*** Opening of RECORDS FOR THE TASK ***
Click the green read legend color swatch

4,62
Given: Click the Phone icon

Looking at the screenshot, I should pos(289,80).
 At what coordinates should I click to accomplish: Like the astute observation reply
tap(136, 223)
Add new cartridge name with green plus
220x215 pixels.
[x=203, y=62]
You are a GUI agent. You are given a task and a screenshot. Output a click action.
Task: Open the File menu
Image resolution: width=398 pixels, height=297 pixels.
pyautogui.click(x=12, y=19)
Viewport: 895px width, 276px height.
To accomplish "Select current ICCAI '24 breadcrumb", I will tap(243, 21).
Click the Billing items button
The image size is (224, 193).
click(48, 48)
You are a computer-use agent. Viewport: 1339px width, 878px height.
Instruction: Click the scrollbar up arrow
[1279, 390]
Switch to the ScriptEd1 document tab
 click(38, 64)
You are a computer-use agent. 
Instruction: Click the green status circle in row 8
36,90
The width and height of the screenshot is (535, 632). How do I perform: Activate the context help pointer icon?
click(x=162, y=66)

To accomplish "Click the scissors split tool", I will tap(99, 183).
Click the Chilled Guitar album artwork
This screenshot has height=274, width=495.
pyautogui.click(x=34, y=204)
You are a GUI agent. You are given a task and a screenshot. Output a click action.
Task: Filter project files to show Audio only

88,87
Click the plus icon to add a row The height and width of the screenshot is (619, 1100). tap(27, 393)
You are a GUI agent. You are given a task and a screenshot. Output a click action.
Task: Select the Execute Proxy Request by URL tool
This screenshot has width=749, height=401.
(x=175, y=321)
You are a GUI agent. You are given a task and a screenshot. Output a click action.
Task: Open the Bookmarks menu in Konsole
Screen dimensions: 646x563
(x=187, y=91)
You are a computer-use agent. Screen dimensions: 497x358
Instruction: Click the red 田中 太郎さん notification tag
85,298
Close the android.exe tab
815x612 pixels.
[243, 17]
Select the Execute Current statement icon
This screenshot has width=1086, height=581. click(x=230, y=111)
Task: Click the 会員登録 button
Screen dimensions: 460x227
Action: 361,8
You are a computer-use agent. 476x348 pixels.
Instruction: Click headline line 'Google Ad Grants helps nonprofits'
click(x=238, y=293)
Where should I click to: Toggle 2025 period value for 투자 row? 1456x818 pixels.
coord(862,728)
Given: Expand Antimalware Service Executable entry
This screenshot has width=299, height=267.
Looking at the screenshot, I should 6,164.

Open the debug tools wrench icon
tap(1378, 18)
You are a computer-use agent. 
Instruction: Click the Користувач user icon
*** Close of RECORDS FOR THE TASK ***
EXERCISE DETAILS: Copy out the full listing, exactly as it stands.

RESPONSE TO THE EXERCISE:
Click the green read legend color swatch

4,62
Given: Click the Phone icon

Looking at the screenshot, I should pos(289,80).
 At what coordinates should I click to accomplish: Like the astute observation reply
tap(136, 223)
Add new cartridge name with green plus
220x215 pixels.
[x=203, y=62]
You are a GUI agent. You are given a task and a screenshot. Output a click action.
Task: Open the File menu
Image resolution: width=398 pixels, height=297 pixels.
pyautogui.click(x=12, y=19)
Viewport: 895px width, 276px height.
To accomplish "Select current ICCAI '24 breadcrumb", I will tap(243, 21).
Click the Billing items button
The image size is (224, 193).
click(48, 48)
You are a computer-use agent. Viewport: 1339px width, 878px height.
Instruction: Click the scrollbar up arrow
[1279, 390]
Switch to the ScriptEd1 document tab
 click(38, 64)
You are a computer-use agent. 
Instruction: Click the green status circle in row 8
36,90
The width and height of the screenshot is (535, 632). How do I perform: Activate the context help pointer icon?
click(x=162, y=66)

To accomplish "Click the scissors split tool", I will tap(99, 183).
Click the Chilled Guitar album artwork
This screenshot has height=274, width=495.
pyautogui.click(x=34, y=204)
You are a GUI agent. You are given a task and a screenshot. Output a click action.
Task: Filter project files to show Audio only

88,87
Click the plus icon to add a row The height and width of the screenshot is (619, 1100). tap(27, 393)
You are a GUI agent. You are given a task and a screenshot. Output a click action.
Task: Select the Execute Proxy Request by URL tool
This screenshot has width=749, height=401.
(x=175, y=321)
You are a GUI agent. You are given a task and a screenshot. Output a click action.
Task: Open the Bookmarks menu in Konsole
Screen dimensions: 646x563
(x=187, y=91)
You are a computer-use agent. Screen dimensions: 497x358
Instruction: Click the red 田中 太郎さん notification tag
85,298
Close the android.exe tab
815x612 pixels.
[243, 17]
Select the Execute Current statement icon
This screenshot has width=1086, height=581. click(x=230, y=111)
Task: Click the 会員登録 button
Screen dimensions: 460x227
Action: 361,8
You are a computer-use agent. 476x348 pixels.
Instruction: Click headline line 'Google Ad Grants helps nonprofits'
click(x=238, y=293)
Where should I click to: Toggle 2025 period value for 투자 row? 1456x818 pixels.
coord(862,728)
Given: Expand Antimalware Service Executable entry
This screenshot has width=299, height=267.
Looking at the screenshot, I should 6,164.

Open the debug tools wrench icon
tap(1378, 18)
You are a computer-use agent. 
Instruction: Click the Користувач user icon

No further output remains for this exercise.